Esistono diversi modi per contrastare il desiderio. Ecco alcune delle tecniche più efficaci:

  • Non affrontare mai il desiderio in solitudine: La prima e più importante pratica per gestire il desiderio consiste nel parlarne con una persona che sostiene il tuo recupero. Se segui la regola «Non affrontare mai il desiderio in solitudine», quasi certamente eviterai di ricadere nella dipendenza. Appena noti il pensiero di usare la sostanza, chiama una persona che sostiene il tuo recupero e parlale di ciò che provi. Quando esprimi il tuo desiderio, affronti quattro aspetti:

    1. Le cose positive che accadranno se non ricadi nella dipendenza.

    2. Le cose negative che accadranno se ricadi nella dipendenza.

    3. Che cosa sta scatenando il desiderio o il pensiero di usare nuovamente la sostanza.

    4. Che cosa puoi fare per calmarti e distrarti.

    5. Parlare del desiderio restituisce ai lobi frontali il controllo della tua vita.

  • Terapia cognitivo-comportamentale (CBT): La CBT è una forma interattiva di terapia che offre diverse soluzioni utili per gestire il desiderio. Tra queste ci sono il reindirizzamento dell’attenzione, la distrazione e la visualizzazione.

  • Distrazione: Il desiderio non dura per sempre. Se riesci a distrarti quando lo senti arrivare, quella sensazione scomparirà prima che tu te ne accorga!

  • Cura di sé: Tratta bene il tuo corpo. Mangia cibi sani, fai regolarmente esercizio fisico e mantieniti idratato/a: tutto questo ti aiuterà a sentirti meglio e a ricordare perché hai smesso di usare eroina. Quando arriverà il desiderio, amerai troppo la tua nuova vita per voler tornare a quella precedente.

  • Evita i fattori scatenanti: Ogni persona ha i propri fattori scatenanti. Alcuni sono esterni, come il contatto con altre persone che usano eroina. Altri sono interni, come dolore, stress, rabbia o noia. Il primo passo consiste nell’individuare ciò che scatena il desiderio e poi evitare o risolvere quei fattori.

  • Partecipa a un gruppo basato sui 12 passi come Narcotici Anonimi, oppure a un altro gruppo di mutuo aiuto, come Rational Recovery, SMART Recovery o altri: i gruppi basati sui 12 passi, per esempio, aiutano le persone a raggiungere e mantenere la sobrietà da quasi 100 anni. Il loro metodo si è dimostrato efficace più e più volte. Partecipando a un gruppo di mutuo aiuto, avrai un metodo di recupero e una rete di sostegno composta da persone che sanno esattamente che cosa stai attraversando.

  • Lascia che le emozioni facciano il loro corso con l’accettazione consapevole: come abbiamo già detto, il desiderio non dura per sempre.
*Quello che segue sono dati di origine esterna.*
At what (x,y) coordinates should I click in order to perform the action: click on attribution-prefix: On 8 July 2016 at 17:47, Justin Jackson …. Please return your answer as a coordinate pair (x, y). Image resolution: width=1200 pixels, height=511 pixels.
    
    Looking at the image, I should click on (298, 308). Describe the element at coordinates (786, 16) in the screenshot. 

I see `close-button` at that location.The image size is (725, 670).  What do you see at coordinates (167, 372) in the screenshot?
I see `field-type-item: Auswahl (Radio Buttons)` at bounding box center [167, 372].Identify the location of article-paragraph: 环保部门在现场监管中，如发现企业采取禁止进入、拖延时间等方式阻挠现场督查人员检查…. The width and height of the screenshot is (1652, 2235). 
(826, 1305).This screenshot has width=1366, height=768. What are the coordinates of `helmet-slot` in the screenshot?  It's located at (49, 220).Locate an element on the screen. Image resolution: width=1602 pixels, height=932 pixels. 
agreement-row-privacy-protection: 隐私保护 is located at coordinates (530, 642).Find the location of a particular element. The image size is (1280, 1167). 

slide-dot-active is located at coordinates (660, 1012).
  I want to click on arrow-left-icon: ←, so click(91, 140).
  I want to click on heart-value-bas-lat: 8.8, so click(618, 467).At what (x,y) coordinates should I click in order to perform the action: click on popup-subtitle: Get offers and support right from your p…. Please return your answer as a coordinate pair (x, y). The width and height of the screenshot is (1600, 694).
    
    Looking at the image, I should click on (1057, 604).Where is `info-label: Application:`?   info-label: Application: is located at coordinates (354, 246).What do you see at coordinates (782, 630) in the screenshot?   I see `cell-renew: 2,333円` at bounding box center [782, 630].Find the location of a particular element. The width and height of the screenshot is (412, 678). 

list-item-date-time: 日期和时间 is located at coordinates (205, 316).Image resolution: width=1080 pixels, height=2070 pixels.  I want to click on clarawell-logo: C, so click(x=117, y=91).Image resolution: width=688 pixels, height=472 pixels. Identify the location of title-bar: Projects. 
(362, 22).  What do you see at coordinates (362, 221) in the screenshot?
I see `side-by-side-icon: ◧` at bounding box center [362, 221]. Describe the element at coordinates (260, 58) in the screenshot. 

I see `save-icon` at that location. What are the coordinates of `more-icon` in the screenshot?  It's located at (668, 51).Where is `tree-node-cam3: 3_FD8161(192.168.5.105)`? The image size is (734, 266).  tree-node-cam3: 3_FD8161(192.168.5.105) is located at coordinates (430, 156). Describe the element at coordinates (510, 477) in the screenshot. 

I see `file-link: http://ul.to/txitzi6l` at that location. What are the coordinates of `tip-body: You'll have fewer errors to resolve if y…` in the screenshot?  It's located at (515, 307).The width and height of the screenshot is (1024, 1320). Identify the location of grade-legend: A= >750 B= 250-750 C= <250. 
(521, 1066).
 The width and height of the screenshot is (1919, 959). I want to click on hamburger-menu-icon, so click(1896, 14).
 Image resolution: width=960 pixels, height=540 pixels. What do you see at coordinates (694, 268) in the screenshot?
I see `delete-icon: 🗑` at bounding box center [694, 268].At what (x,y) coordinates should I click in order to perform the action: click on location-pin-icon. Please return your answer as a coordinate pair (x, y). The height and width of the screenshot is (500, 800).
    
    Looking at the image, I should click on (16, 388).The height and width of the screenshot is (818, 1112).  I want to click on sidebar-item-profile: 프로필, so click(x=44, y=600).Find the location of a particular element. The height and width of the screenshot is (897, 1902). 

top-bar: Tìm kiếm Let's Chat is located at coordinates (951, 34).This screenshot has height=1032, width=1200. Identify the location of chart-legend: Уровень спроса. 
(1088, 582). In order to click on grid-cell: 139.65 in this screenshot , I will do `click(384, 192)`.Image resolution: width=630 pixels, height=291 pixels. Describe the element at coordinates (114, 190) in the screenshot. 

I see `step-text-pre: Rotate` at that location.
Imparare ad accettarlo, per quanto possa fare paura, può davvero aiutarti a guarire. Quando accetti il desiderio e lasci che le emozioni facciano il loro corso, vedrai che sono proprio questo: emozioni. E le emozioni non sono permanenti. Assecondando il desiderio senza agire, lo sentirai raggiungere il picco e poi passare.

  • Fai scorrere il film fino alla fine: Quando senti arrivare il desiderio, può essere fin troppo facile idealizzare l’uso della sostanza. Non farlo! Immagina invece che cosa accadrebbe se usassi di nuovo eroina e fai scorrere il film fino alla fine. Ricorda come ti sentivi nel momento più difficile e quanto è stata terribile la disintossicazione iniziale. Così ricorderai gli aspetti negativi dell’eroina e sarai meno incline ad agire spinto/a dal desiderio.

Purtroppo, non esiste un modo per evitare il desiderio di eroina. Fa semplicemente parte del recupero. Non è né buono né cattivo: è il modo in cui lo gestisci a renderlo positivo o negativo per te. Capire perché nasce e come affrontarlo può aiutarti a mantenere la sobrietà. Usa tutte le tecniche elencate sopra per contrastarlo. Troverai sicuramente un metodo adatto a te.

Ricorda che non sei solo/a nel tuo percorso di sobrietà. Nessuno recupera da solo. Ci sono persone pronte a sostenerti! Molte hanno smesso di usare eroina e mantenuto la sobrietà grazie all’aiuto altrui. Amati abbastanza da chiedere l’aiuto che meriti, così potrai essere la prossima persona a superare la dipendenza.